What is quicker, for camelCase to underscores;
using preg_replace() or using ord() ?
My guess is the method using ord will be quicker,
since preg_replace can do much more then needed.
<?php
function __autoload($class_name){
$name = strtolower(preg_replace('/([a-z])([A-Z])/', '$1_$2', $class_name));
require_once("some_dir/".$name.".php");
}
?>
OR
<?php
function __autoload($class_name){
// lowercase first letter
$class_name[0] = strtolower($class_name[0]);
$len = strlen($class_name);
for ($i = 0; $i < $len; ++$i) {
// see if we have an uppercase character and replace
if (ord($class_name[$i]) > ord('A') && ord($class_name[$i]) < ord('Z')) {
$class_name[$i] = '_' . strtolower($class_name[$i]);
// increase length of class and position
++$len;
++$i;
}
}
return $class_name;
}
?>
disclaimer -- code examples taken from StackOverflowQuestion 1589468.
edit, after jensgram's array-suggestion and finding array_splice i have come up with the following :
<?php
function __autoload ($string)// actually, function camel2underscore
{
$string = str_split($string);
$pos = count( $string );
while ( --$pos > 0 )
{
$lower = strtolower( $string[ $pos ] );
if ( $string[ $pos ] === $lower )
{
// assuming most letters will be underscore this should be improvement
continue;
}
unset( $string[ $pos ] );
array_splice( $string , $pos , 0 , array( '_' , $lower ) );
}
$string = implode( '' , $string );
return $string;
}
// $pos could be avoided by using the array key, something i might look into later on.
?>
When i will be testing these methods i will add this one
but feel free to tell me your results at anytime ;p

i think (and i'm pretty much sure) that the preg_replace method will be faster - but if you want to know, why dont you do a little benchmark calling both functions 100000 times and measure the time?

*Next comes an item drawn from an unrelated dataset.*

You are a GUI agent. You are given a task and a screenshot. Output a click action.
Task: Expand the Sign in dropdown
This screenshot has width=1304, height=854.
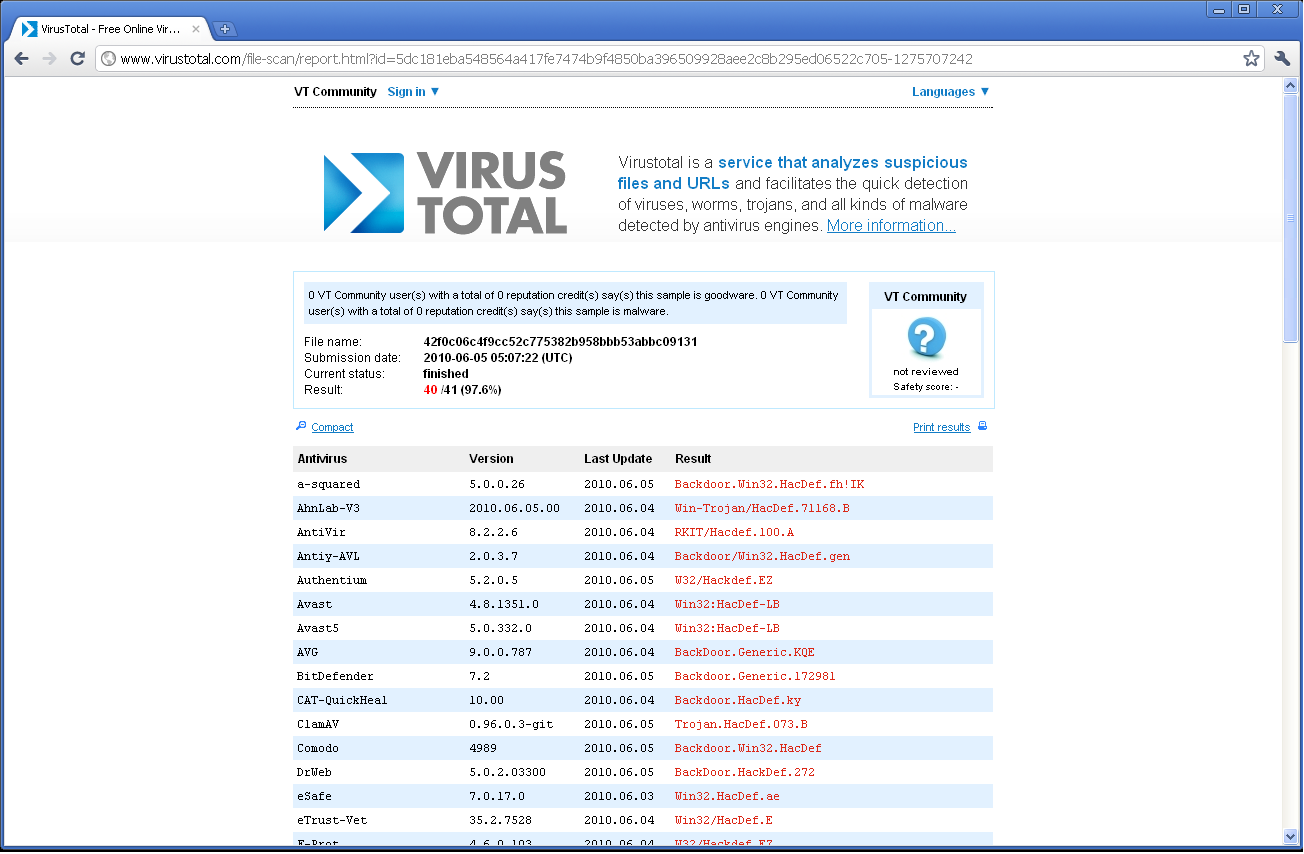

(Not an answer but too long to be a comment - will CW)
If you're going to compare, you should at least optimize a little on the ord() version.
$len = strlen($class_name);
$ordCurr = null;
$ordA = ord('A');
$ordZ = ord('Z');
for ($i = 0; $i < $len; ++$i) {
$ordCurr = ord($class_name[$i]);
// see if we have an uppercase character and replace
if ($ordCurr >= $ordA && $ordCurr <= $ordZ) {
$class_name[$i] = '_' . strtolower($class_name[$i]);
// increase length of class and position
++$len;
++$i;
}
}
Also, pushing the name onto a stack (an array) and joining at the end might prove more efficient than string concatenation.
BUT Is this worth the optimization / profiling in the first place?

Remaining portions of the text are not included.